'''

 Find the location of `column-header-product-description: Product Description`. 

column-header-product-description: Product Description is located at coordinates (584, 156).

'''
'''

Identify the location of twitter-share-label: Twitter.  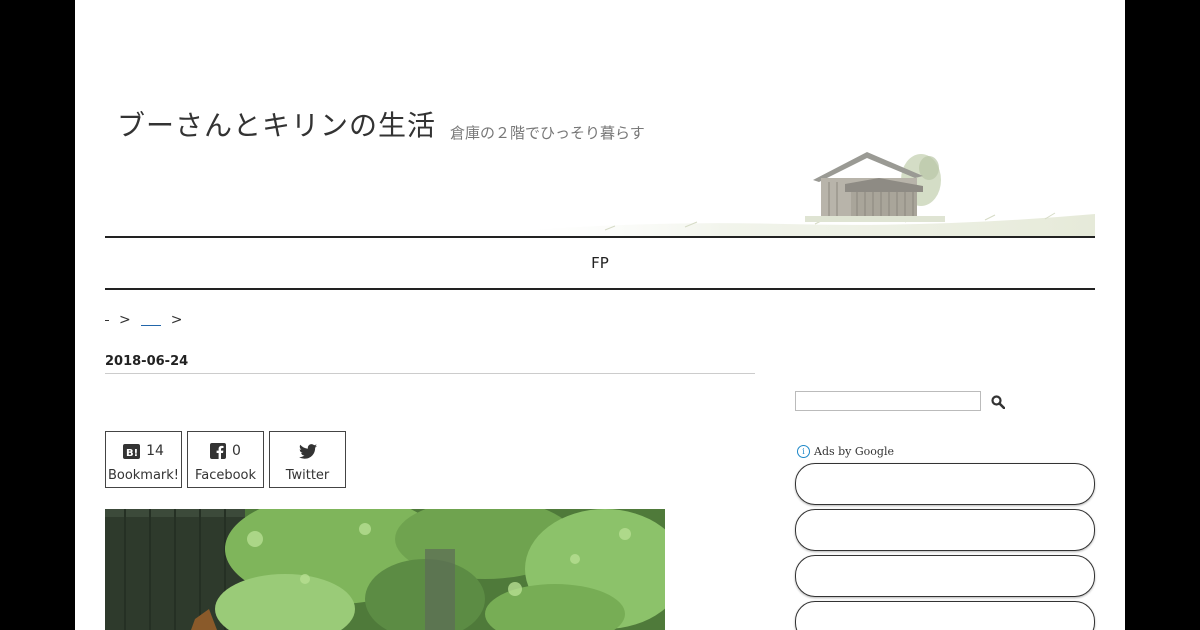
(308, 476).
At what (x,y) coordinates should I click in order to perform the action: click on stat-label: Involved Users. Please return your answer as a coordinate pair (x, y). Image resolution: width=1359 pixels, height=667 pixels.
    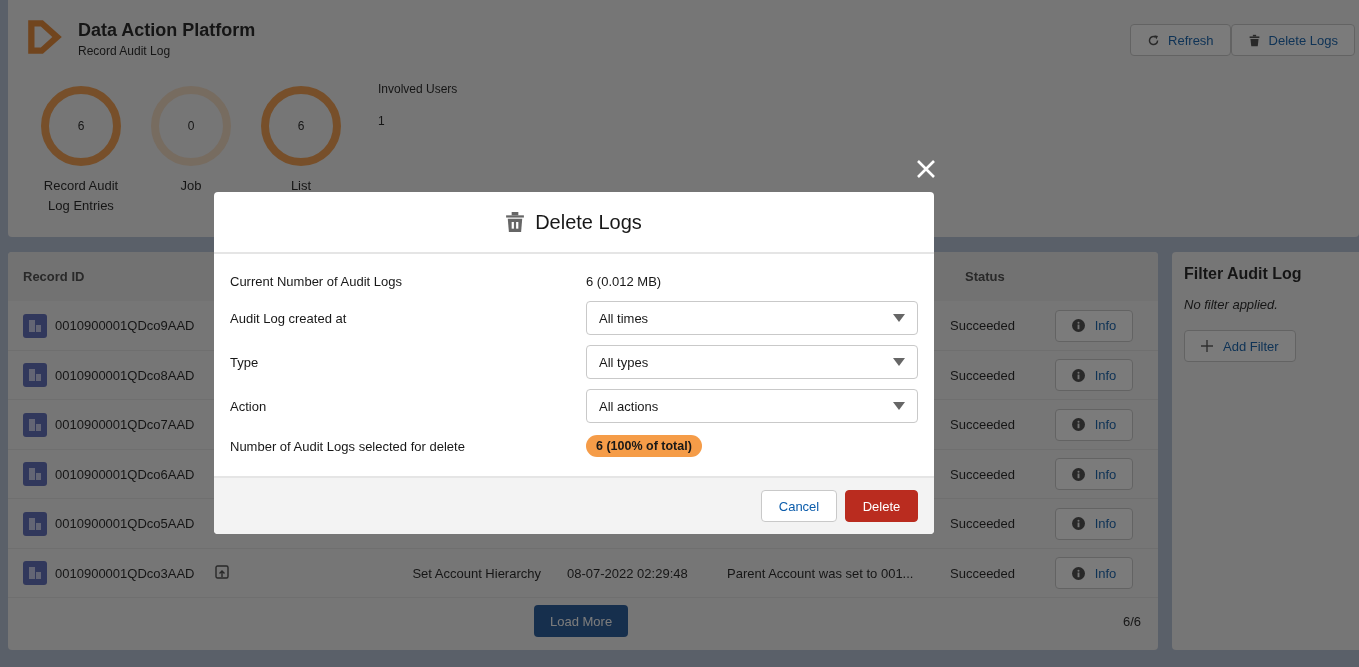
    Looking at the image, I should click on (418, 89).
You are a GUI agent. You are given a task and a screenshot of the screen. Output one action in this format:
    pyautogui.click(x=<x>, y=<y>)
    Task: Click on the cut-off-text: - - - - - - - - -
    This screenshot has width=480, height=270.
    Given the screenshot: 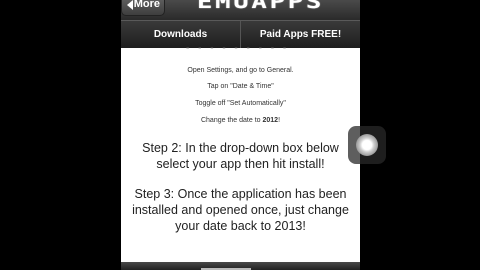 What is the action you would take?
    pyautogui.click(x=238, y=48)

'''

REQUIRED WORK:
Edit the listing from the line with "Find the location" to the line with "column-header-product-description: Product Description is" by changing "Find" to "Identify", keeping everything else the same. Return only those lines.

WRITTEN RESPONSE:
 Identify the location of `column-header-product-description: Product Description`. 

column-header-product-description: Product Description is located at coordinates (584, 156).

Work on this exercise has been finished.